São também do arquiteto uruguaio projetos em outras favelas, como Paraisópolis, em São Paulo, e Portais, em Osasco (SP), além de Morro dos Macacos, no Rio. Mas não é só de habitação popular que ele vive. No sentido oposto, seu trabalho também entrou no projeto da rua Oscar Freire, uma das mais badaladas vias de butiques na região dos Jardins, em São Paulo.

Uma iniciativa da associação de lojistas em parceria com a prefeitura provocou uma drástica mudança na Oscar Freire em 2006. O ponto mais marcante foi o aterramento da fiação. Mas a reforma também fez surgir um passeio minimalista, liso e livre de obstáculos.

Quando alguém estranha seu envolvimento em mundos tão opostos, Vigliecca responde: "Não faço arquitetura para pobres ou ricos. Utilizo os mesmos critérios e a mesma ética". Os eventos esportivos também estão na sua mira. O mesmo arquiteto trabalhou no Arena Castelão, em Fortaleza, um dos estádios escolhidos para a Copa do Mundo de 2014.

Mas são os projetos de interesse social que mais lhe dão prazer. E prestígio. Há poucos dias, a revista holandesa "Mark", respeitada publicação de arquitetura, destacou o projeto Parque Novo Santo Amaro V, também de Vigliecca, como exemplo de um novo modo de lidar com favelas.

Além de moradias para famílias que viviam de forma precária em áreas de risco, sujeitas a enchentes e desabamentos, o projeto no Parque Novo Santo Amaro levou melhorias urbanas para uma área localizada em região de mananciais na zona sul de São Paulo.

É sempre desafiador, segundo Vigliecca, inserir o projeto de uma favela na paisagem do local, valorizando seus recursos. No caso de Santo Amaro, o verde, que havia sido extinto por causa da ocupação irregular, foi recuperado por meio de um parque linear. Para preservar a tradicional identidade dos moradores com a água foram criados espelhos d'água. E a região passou a ser abastecida por várias nascentes recuperadas.
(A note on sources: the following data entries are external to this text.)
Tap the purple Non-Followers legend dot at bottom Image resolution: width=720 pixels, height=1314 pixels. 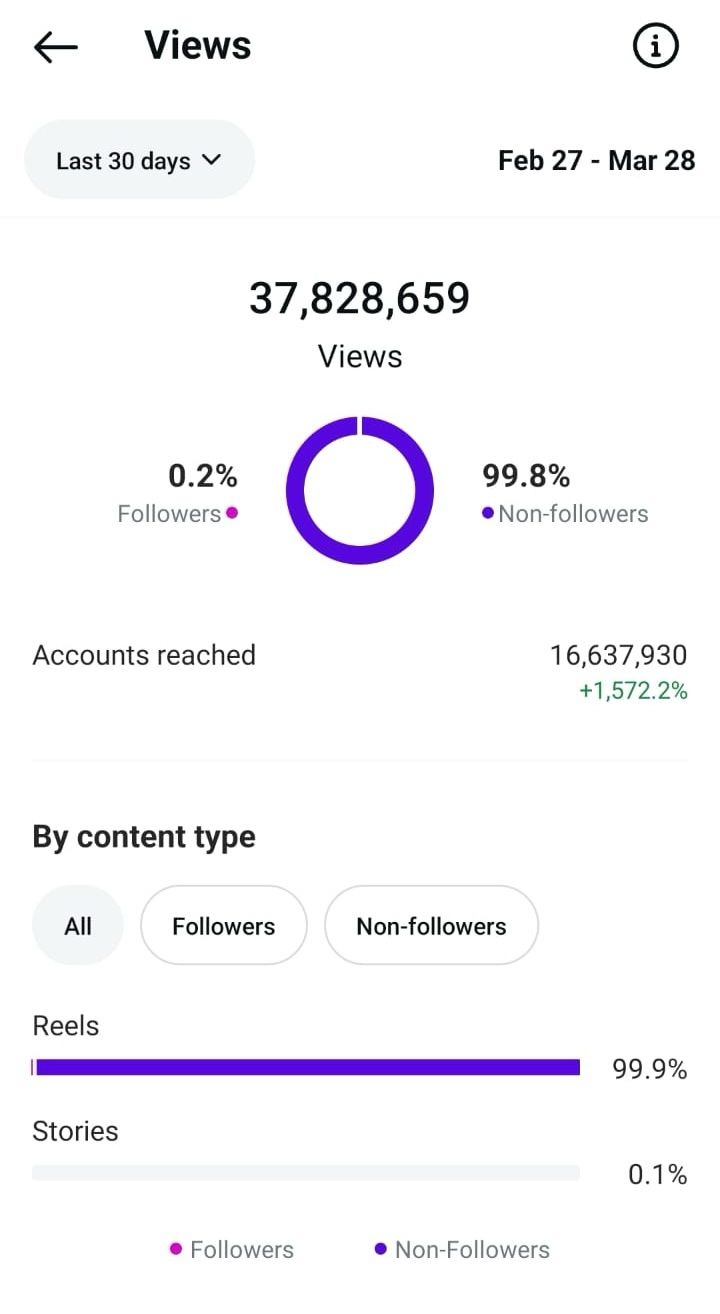(380, 1249)
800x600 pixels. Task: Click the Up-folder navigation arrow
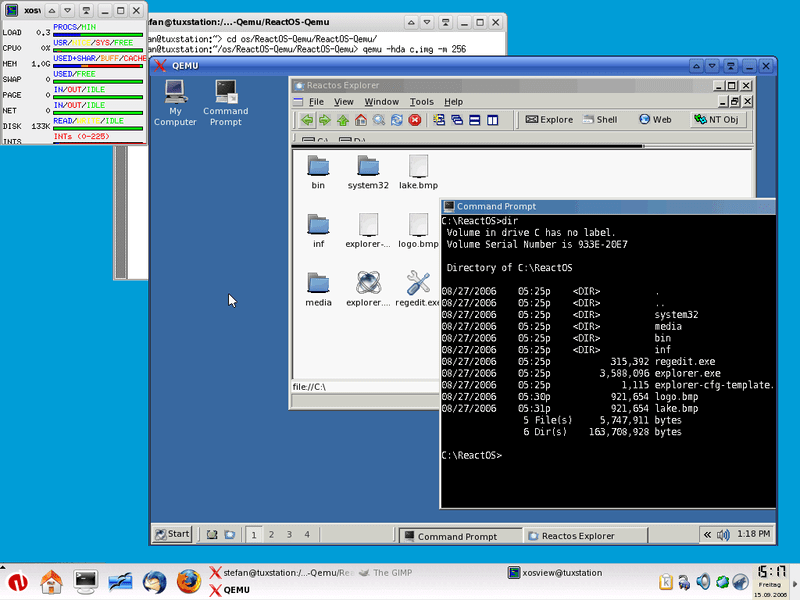point(343,120)

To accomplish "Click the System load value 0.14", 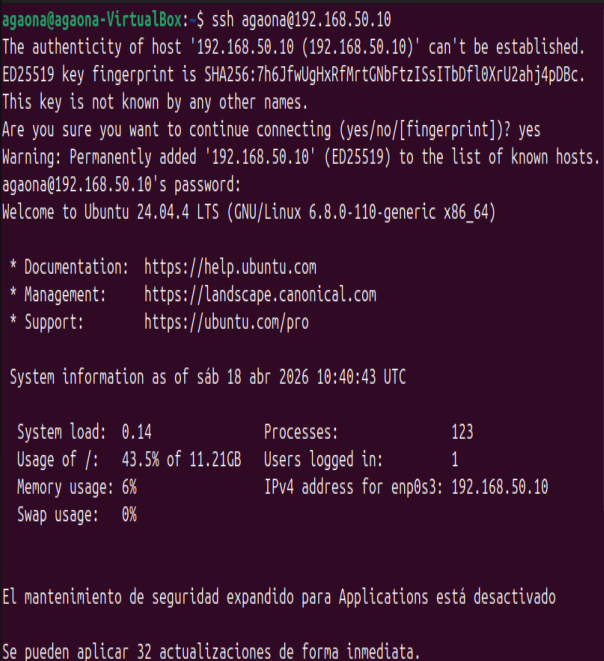I will (136, 433).
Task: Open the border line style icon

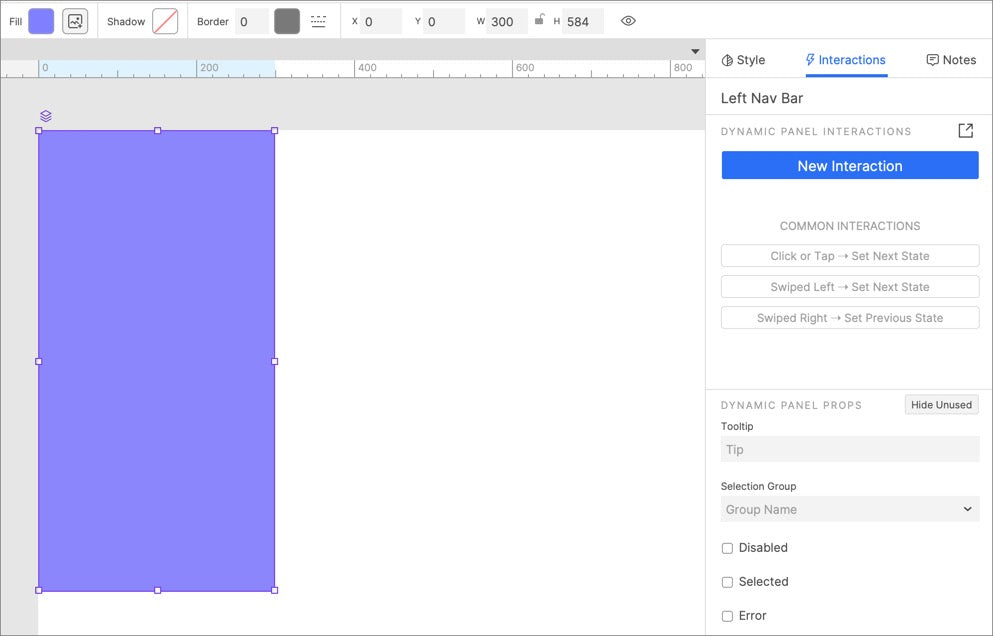Action: 318,21
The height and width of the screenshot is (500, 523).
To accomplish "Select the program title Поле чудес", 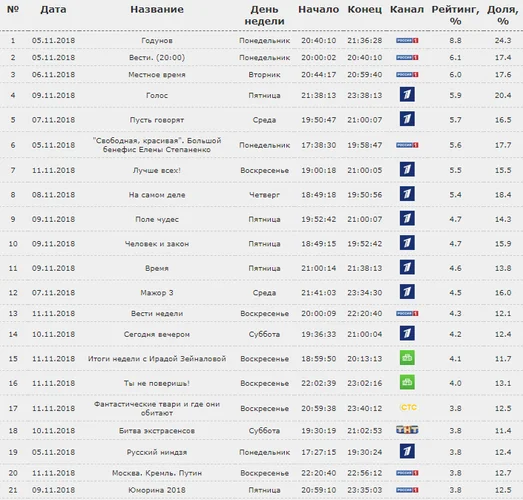I will 157,219.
A comunidade ganhou playground, pista de skate e campo de futebol. Se antes, para ter acesso à escola, as crianças tinham de atravessar um córrego poluído ou fazer longas caminhadas para contornar a quadra, com a urbanização foram criadas passarelas. "Muitas vezes se removem toneladas de terra para tornar plana determinada área. O desafio é criar um projeto que se incorpore à geografia do local. Não usar a geografia pode ser mais fácil. Mas significa desconstruir uma cidade ao invés de construir", diz o arquiteto, de 73 anos.
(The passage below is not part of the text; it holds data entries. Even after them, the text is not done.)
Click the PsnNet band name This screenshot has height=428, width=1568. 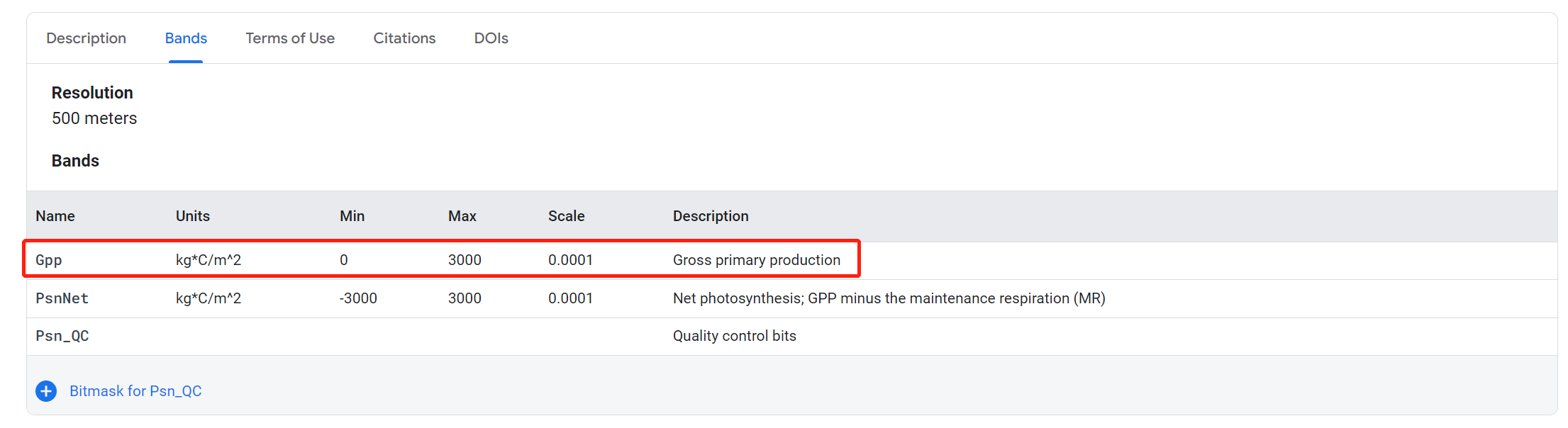pyautogui.click(x=62, y=298)
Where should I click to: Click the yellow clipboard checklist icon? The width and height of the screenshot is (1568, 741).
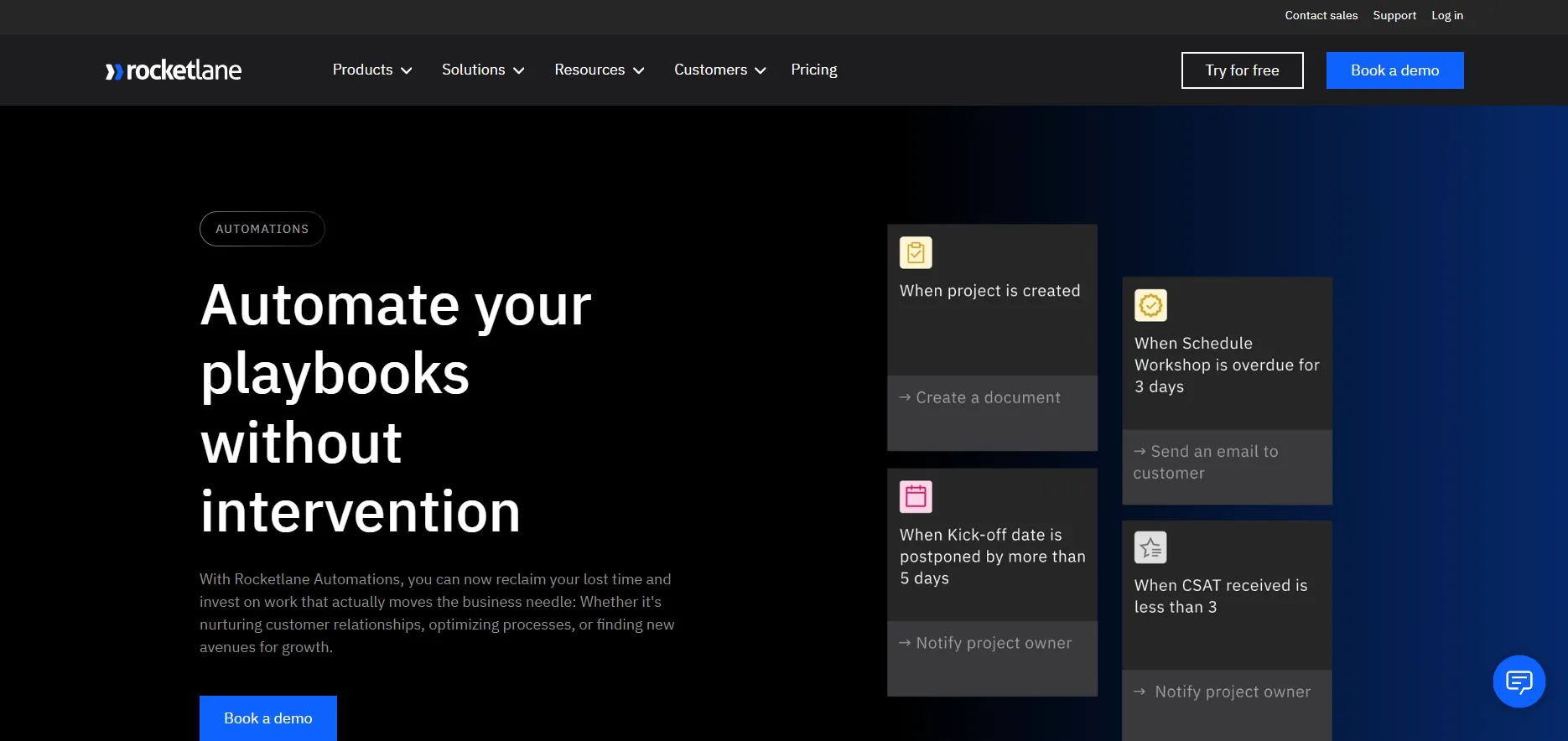pos(916,253)
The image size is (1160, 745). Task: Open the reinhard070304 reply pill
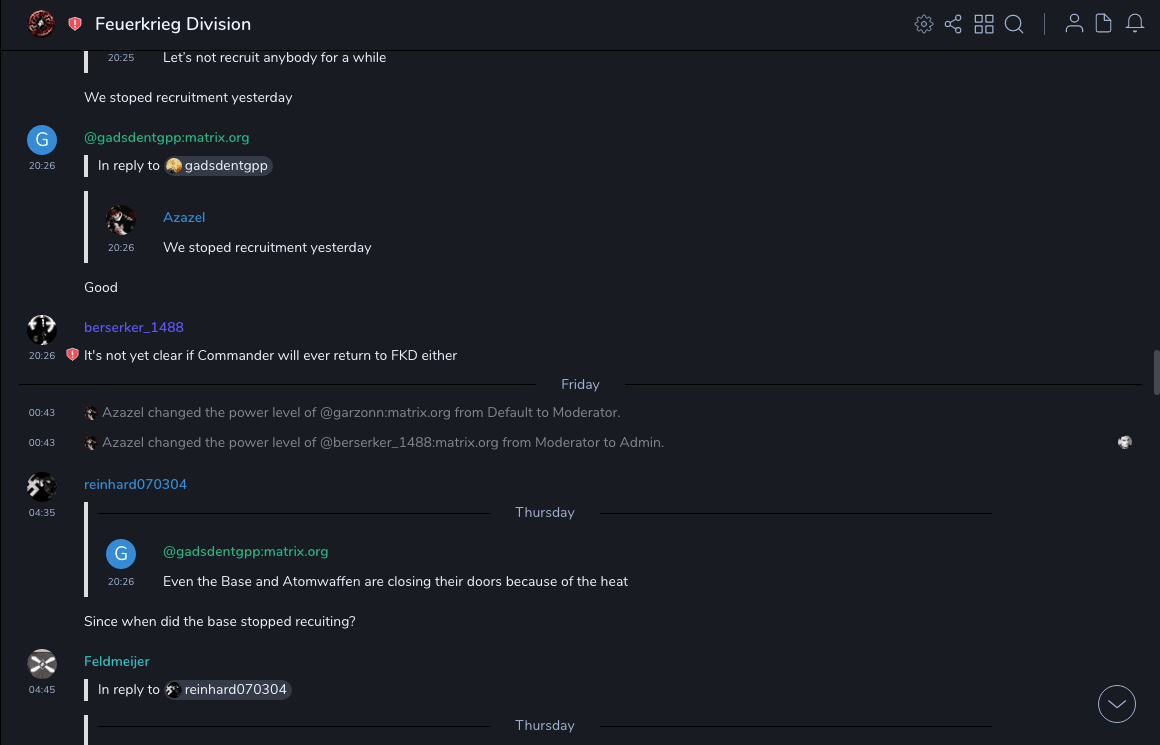click(228, 690)
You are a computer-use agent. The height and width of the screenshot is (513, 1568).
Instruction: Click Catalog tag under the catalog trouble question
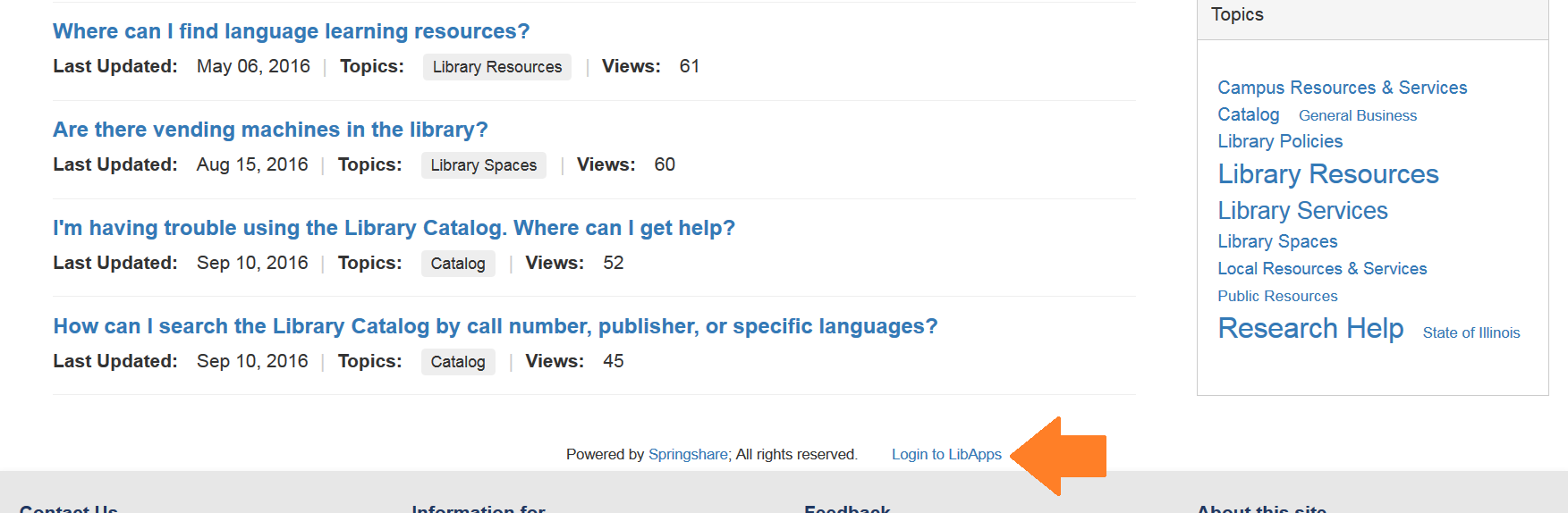coord(457,264)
Santo Amaro fica mais de 30 quilômetros distante de Heliópolis. Mas parte das duas imensas comunidades tem agora em comum um modo de viver mais digno. Ao longo das três décadas em que mora dentro de Heliópolis, uma das maiores favelas do Brasil, com 65 mil habitantes, o pedreiro Alves sempre sonhou um dia ter uma casa que, com o tempo, passaria a ser sua propriedade e, mais tarde, quem sabe, uma herança para os filhos e netos. "Mas algo perfeitinho assim eu nunca imaginei."